Hi! I need a help in desiging a target thrower. I can't find a force that is needed in order to throw a target with certain velocity. I assume that it's gonna be a centrifugal force, but I can't find a connection with linear movement of target and rotation of an arm. Does anyone have an idea? Here's a picure:

 

r₀ is a path, that disc has to travel, from it's initial position (V₀=0), to the moment when it leaves the arm (V=27)

Yes, it is a clay launcher/thrower. It is spring-powered. I was thinking about the energy calculations, but I thought that it would leave the aspect of WHEN the target leaves the arm. I want it to leave, when the arm travels about 160°-170°. In energy equation I need also ω of the arm and that's the problem. I can't find proper ω of the arm.

 

Yes, exactly! I'm using that equation: E=1/2*(m*V^2 + Iω^2 + Iω^2). I know V and ω of disc, but I don't know how to calculate ω of the arm.

 

Yes, I know, but I have to calculate it somehow (ω of the arm), because I need it to equation of energy.

 

Well, maybe not full solution.
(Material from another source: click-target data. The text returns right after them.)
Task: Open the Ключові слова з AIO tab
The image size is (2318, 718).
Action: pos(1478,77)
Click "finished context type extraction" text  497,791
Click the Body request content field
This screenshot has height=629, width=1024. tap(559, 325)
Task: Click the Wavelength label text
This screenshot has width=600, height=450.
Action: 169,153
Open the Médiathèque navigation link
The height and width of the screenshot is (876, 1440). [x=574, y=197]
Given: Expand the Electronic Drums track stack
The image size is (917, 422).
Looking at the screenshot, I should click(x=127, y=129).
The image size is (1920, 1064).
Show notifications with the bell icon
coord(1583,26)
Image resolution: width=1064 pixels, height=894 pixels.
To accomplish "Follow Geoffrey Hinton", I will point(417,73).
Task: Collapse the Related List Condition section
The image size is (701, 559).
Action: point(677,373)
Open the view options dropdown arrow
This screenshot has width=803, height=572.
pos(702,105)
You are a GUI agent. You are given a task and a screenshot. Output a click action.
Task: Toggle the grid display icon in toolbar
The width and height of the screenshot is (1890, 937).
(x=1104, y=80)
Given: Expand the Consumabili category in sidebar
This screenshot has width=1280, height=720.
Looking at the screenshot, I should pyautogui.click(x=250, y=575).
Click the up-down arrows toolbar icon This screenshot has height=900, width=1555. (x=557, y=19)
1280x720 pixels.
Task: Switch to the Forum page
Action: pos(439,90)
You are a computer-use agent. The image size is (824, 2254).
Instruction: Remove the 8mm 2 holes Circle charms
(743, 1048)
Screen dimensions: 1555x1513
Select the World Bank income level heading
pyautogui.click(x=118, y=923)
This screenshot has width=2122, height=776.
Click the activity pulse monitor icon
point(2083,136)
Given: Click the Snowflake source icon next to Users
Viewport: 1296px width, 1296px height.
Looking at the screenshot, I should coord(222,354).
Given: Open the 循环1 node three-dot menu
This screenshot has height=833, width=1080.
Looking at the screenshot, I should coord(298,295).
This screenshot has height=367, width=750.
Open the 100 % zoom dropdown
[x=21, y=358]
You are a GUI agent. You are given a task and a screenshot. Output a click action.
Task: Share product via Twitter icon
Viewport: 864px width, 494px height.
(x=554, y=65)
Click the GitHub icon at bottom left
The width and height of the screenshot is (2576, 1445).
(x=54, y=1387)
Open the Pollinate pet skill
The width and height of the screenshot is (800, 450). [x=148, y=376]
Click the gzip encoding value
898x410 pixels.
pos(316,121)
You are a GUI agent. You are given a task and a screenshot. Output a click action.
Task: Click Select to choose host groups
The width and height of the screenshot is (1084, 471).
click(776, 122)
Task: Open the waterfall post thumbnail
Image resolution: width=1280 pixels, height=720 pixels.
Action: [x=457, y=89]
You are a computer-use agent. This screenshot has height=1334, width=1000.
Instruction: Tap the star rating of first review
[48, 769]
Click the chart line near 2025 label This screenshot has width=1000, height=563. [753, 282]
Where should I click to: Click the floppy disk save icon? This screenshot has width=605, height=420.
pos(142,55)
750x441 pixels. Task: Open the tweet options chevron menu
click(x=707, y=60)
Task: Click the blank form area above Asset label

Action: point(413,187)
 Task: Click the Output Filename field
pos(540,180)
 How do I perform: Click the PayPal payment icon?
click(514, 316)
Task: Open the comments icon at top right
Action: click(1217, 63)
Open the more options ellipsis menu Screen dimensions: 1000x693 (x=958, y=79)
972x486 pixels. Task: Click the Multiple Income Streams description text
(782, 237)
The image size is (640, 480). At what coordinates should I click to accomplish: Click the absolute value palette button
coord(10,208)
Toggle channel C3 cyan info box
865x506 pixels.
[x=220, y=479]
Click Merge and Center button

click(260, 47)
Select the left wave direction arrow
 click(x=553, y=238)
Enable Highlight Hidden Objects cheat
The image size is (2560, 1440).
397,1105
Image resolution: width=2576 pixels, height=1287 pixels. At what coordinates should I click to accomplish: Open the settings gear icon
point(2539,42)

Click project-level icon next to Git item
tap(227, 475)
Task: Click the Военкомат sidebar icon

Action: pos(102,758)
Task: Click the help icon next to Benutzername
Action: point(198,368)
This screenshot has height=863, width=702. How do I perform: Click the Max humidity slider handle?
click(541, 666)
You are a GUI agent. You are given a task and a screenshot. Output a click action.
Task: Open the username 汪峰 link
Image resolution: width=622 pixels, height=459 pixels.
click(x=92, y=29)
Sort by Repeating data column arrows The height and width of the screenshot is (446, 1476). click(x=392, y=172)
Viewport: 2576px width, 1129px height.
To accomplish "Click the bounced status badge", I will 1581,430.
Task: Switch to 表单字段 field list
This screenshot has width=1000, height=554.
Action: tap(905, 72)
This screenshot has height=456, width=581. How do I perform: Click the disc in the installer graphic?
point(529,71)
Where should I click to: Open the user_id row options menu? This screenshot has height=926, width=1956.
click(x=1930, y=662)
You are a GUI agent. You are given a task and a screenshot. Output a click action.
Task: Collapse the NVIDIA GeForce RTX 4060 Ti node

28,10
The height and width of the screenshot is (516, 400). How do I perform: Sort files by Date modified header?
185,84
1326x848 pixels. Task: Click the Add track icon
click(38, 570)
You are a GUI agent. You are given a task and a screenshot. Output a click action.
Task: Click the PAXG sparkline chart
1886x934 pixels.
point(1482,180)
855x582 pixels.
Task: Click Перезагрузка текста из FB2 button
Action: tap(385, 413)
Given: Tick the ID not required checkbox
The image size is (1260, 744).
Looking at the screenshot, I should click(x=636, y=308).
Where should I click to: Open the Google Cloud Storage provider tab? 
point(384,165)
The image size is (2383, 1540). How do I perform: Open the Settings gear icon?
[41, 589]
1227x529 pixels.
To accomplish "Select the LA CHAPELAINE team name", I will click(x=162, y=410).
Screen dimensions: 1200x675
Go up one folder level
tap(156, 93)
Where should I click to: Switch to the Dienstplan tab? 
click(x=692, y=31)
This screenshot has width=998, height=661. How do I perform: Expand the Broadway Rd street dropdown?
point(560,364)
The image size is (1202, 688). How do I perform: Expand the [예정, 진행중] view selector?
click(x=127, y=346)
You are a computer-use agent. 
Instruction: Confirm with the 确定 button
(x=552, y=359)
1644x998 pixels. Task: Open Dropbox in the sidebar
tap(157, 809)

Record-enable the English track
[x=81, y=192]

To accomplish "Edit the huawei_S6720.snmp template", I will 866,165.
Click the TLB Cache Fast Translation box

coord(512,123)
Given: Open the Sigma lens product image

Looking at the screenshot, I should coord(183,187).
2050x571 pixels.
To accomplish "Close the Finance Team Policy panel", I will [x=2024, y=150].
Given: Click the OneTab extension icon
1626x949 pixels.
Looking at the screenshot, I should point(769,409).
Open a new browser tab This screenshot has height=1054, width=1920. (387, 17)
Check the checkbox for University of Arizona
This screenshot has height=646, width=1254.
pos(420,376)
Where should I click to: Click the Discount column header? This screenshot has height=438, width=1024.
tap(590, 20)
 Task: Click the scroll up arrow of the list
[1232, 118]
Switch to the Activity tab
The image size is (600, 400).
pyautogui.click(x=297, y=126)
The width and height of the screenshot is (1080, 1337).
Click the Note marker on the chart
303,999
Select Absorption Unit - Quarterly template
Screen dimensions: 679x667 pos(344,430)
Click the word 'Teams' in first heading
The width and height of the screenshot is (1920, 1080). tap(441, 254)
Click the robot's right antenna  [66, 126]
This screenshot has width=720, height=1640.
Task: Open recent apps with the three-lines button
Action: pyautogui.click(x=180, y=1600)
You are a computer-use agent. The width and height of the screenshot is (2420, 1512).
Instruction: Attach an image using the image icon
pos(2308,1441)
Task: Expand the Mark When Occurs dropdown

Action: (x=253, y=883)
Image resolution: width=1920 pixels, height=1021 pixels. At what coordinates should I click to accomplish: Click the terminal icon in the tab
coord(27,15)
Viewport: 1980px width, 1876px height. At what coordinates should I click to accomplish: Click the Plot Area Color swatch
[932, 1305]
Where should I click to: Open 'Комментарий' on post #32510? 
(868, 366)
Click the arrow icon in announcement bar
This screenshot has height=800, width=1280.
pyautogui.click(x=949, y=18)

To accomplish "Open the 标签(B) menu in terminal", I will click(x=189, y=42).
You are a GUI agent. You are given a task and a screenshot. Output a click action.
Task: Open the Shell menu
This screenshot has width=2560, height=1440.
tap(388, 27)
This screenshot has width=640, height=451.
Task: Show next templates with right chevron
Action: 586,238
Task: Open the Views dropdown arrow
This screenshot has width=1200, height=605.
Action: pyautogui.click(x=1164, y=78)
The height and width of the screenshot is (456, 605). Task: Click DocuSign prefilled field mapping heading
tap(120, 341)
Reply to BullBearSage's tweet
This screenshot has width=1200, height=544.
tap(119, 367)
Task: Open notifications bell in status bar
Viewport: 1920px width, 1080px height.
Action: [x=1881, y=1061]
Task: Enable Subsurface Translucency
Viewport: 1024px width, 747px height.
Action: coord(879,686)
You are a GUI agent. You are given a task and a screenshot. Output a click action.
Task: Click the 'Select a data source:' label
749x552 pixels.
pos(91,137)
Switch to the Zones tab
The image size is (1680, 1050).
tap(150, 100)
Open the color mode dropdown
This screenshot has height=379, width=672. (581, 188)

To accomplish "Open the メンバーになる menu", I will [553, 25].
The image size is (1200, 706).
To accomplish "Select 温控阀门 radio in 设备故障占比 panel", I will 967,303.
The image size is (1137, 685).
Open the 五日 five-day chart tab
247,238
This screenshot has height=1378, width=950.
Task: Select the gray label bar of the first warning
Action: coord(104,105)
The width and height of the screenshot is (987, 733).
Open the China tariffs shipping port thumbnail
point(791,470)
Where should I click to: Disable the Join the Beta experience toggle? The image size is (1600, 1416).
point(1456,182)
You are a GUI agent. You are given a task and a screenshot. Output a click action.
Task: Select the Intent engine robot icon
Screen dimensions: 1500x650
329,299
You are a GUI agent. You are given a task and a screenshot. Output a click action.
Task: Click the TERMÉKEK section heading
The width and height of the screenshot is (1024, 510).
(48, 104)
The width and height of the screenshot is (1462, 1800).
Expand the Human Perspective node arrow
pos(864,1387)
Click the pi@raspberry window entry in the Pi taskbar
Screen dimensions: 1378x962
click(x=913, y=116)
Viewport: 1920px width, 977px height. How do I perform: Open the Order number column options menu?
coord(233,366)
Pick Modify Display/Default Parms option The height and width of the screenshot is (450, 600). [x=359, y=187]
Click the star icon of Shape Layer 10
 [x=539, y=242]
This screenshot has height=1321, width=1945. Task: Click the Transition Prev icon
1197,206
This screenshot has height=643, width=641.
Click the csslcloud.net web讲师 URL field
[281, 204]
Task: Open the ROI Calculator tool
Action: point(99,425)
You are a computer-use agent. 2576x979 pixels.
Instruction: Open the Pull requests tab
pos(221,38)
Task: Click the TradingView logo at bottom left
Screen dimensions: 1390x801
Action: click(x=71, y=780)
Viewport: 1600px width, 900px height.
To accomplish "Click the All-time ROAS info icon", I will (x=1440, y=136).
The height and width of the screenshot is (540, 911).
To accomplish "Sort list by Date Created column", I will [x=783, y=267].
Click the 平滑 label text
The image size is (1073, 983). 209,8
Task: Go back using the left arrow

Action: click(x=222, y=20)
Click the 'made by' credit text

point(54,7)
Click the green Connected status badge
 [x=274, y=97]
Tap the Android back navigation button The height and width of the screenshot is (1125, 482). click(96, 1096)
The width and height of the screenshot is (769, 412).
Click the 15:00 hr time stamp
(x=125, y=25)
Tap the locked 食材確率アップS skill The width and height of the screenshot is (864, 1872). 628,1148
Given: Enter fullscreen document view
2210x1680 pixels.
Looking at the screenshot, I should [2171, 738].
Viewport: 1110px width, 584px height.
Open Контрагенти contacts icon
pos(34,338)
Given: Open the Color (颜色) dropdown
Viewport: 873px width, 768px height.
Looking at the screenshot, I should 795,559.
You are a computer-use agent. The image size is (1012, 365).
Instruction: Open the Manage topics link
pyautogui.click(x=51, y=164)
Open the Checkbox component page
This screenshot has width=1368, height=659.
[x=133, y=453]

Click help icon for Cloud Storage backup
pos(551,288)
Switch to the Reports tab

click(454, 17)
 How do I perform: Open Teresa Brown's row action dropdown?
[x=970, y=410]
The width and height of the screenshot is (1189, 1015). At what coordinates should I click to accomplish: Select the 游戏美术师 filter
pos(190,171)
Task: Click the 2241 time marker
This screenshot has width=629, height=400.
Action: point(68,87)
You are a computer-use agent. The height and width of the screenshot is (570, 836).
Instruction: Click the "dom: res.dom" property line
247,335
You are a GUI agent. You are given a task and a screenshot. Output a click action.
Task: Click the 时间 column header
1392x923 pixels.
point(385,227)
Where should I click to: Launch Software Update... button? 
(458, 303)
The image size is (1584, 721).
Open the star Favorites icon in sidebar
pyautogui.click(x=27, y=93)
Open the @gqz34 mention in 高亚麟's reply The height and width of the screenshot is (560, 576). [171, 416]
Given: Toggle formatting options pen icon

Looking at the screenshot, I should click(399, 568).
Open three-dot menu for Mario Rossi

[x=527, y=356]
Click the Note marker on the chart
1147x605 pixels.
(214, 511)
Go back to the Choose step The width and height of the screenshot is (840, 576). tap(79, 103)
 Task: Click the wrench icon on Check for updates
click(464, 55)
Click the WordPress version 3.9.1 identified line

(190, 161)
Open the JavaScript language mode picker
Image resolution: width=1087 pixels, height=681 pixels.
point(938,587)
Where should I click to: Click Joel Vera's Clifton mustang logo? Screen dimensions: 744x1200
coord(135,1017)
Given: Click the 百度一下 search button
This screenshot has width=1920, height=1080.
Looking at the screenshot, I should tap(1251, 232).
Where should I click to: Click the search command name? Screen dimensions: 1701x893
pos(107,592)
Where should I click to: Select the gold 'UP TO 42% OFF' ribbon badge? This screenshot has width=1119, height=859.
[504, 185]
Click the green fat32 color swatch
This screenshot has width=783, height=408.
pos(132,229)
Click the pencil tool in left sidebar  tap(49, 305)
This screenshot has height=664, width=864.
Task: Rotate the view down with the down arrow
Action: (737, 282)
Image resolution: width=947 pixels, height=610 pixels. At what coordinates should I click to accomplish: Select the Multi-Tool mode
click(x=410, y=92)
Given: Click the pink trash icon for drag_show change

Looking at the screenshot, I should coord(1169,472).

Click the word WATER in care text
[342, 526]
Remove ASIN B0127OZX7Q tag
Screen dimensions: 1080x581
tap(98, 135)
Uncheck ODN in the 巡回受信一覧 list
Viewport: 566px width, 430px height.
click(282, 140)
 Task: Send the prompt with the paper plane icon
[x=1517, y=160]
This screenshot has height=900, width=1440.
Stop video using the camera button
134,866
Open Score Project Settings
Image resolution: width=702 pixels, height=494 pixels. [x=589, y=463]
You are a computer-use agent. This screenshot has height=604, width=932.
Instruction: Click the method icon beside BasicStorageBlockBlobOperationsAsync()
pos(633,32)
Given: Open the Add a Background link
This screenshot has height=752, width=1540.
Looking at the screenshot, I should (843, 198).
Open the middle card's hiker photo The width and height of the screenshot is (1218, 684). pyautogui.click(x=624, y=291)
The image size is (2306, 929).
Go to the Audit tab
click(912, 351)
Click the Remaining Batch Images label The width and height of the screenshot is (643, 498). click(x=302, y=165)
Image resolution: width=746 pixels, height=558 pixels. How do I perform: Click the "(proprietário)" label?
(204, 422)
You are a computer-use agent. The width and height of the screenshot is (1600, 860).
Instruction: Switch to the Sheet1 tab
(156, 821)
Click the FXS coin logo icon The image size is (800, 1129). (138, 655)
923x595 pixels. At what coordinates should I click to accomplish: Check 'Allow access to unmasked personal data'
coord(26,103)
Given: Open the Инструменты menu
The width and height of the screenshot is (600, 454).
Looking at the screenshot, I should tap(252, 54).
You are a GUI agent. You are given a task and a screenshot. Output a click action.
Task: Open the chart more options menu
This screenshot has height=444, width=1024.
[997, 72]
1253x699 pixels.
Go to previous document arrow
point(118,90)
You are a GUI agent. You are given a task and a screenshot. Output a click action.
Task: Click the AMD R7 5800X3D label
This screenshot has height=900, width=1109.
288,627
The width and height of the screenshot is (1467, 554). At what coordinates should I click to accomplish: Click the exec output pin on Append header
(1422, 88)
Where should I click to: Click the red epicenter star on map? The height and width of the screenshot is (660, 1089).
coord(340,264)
The thing is I need to choose proper spring. I will do it from energy equation, just like You sugested. To do so, I need angular and linear velocity of clay target (which I have) and angular velocity of the arm. And that's the problem, how to calculate ω of the arm. I can't find connection between ω of arm and velocities of clay target. Not to mention, that the friction channel is complicating the case even more, cuz I don't have an idea how to take it to account neither.

 

Whoa! Thank You guys for so many responces! I made some calculations and it came out, that ω of the arm equals 63,5 [rad/s]. Angle, for which target will leave arm, equals about 60°. You think these are pretty real results? Considering Dave's graph, I think that's a good angle.